As an example of the negative impact data poisoning can have, we’d like to highlight a study from an Israeli researcher focused on tampering with medical IoT data. They were able to tamper with CTs or MRIs, successfully deceiving both radiologists and the artificial intelligence algorithms they used to aid them with the diagnosis. Deliberately tampering with these kinds of scans could facilitate insurance fraud, ransomware, cyberterrorism, or even murder. Therefore, increasing AI Security is highly relevant from inception.

In reflecting on the security landscape, it’s essential to draw parallels between the challenges faced by IoT in 2018 and those currently confronting AI. Just as IoT experienced an alarming surge in cyber incidents, jumping from 32 million in 2018 to a staggering 112 million in 2022 (source: Statista), the AI domain now faces its own security hurdles. The need for robust security measures in AI is underscored by the fact that 98% of IoT traffic remains unencrypted (source: G2). This striking statistic serves as a stark reminder of the vulnerabilities that arise when data remains unprotected, potentially leading to data leaks, data poisoning, and other security breaches. These numbers demonstrate that the lessons learned from securing IoT must be heeded in the AI space to prevent a similar trajectory of vulnerabilities and threats.


We assist companies in navigating potential pitfalls when developing AI models for critical applications.

In the tech world, agility is a competitive advantage. However, speed should not compromise security.
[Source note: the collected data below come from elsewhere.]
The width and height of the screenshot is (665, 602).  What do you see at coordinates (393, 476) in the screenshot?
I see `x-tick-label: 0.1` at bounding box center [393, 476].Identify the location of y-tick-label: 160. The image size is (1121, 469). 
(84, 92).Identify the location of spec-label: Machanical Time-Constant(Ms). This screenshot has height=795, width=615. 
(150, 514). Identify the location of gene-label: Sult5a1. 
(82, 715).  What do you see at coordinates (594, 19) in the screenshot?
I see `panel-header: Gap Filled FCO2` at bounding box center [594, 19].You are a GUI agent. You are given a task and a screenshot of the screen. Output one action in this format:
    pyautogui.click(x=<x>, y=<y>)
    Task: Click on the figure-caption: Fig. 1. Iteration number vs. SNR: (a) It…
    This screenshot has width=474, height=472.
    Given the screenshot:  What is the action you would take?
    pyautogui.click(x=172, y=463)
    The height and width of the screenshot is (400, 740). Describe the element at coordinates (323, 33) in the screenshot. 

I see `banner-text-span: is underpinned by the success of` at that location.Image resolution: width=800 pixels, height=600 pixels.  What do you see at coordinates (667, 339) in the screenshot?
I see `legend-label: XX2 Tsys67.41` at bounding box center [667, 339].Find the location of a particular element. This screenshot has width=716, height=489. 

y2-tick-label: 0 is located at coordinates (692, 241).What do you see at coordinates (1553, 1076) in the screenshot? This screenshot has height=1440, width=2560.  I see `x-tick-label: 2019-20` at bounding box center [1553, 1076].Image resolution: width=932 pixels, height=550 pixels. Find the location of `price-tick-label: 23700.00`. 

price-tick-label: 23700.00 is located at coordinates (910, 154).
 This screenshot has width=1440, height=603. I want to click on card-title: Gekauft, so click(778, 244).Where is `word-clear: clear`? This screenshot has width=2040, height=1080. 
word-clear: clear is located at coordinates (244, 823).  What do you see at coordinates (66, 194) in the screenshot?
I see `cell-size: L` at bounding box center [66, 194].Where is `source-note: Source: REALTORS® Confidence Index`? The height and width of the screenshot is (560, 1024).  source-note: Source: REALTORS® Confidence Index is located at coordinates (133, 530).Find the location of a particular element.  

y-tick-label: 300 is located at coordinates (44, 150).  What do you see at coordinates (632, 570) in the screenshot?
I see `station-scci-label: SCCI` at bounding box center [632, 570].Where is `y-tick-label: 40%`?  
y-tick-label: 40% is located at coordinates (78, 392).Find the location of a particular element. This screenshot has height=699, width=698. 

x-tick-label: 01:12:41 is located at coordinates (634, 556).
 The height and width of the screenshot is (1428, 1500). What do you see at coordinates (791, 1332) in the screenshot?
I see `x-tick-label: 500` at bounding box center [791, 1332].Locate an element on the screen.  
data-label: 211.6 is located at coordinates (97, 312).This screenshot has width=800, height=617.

It’s crucial for AI developers to strike a balance between getting products to market quickly and ensuring robust security measures are in place. The IoT industry’s vulnerability struggles serve as a stark reminder that neglecting security can have far-reaching consequences.

At Tributech, we understand the importance of secure AI deployments. We offer scalable and standardized data integration solutions that not only expedite AI development but also enhance security. Our commitment to data integrity and traceability helps organizations protect their AI investments against evolving risks.

In conclusion, the rush to bring AI products to market is understandable, but it should not come at the cost of cybersecurity. By learning from the lessons of the IoT industry and prioritizing security from the outset, AI developers can unlock the full potential of AI while safeguarding against vulnerabilities that could haunt them in the future.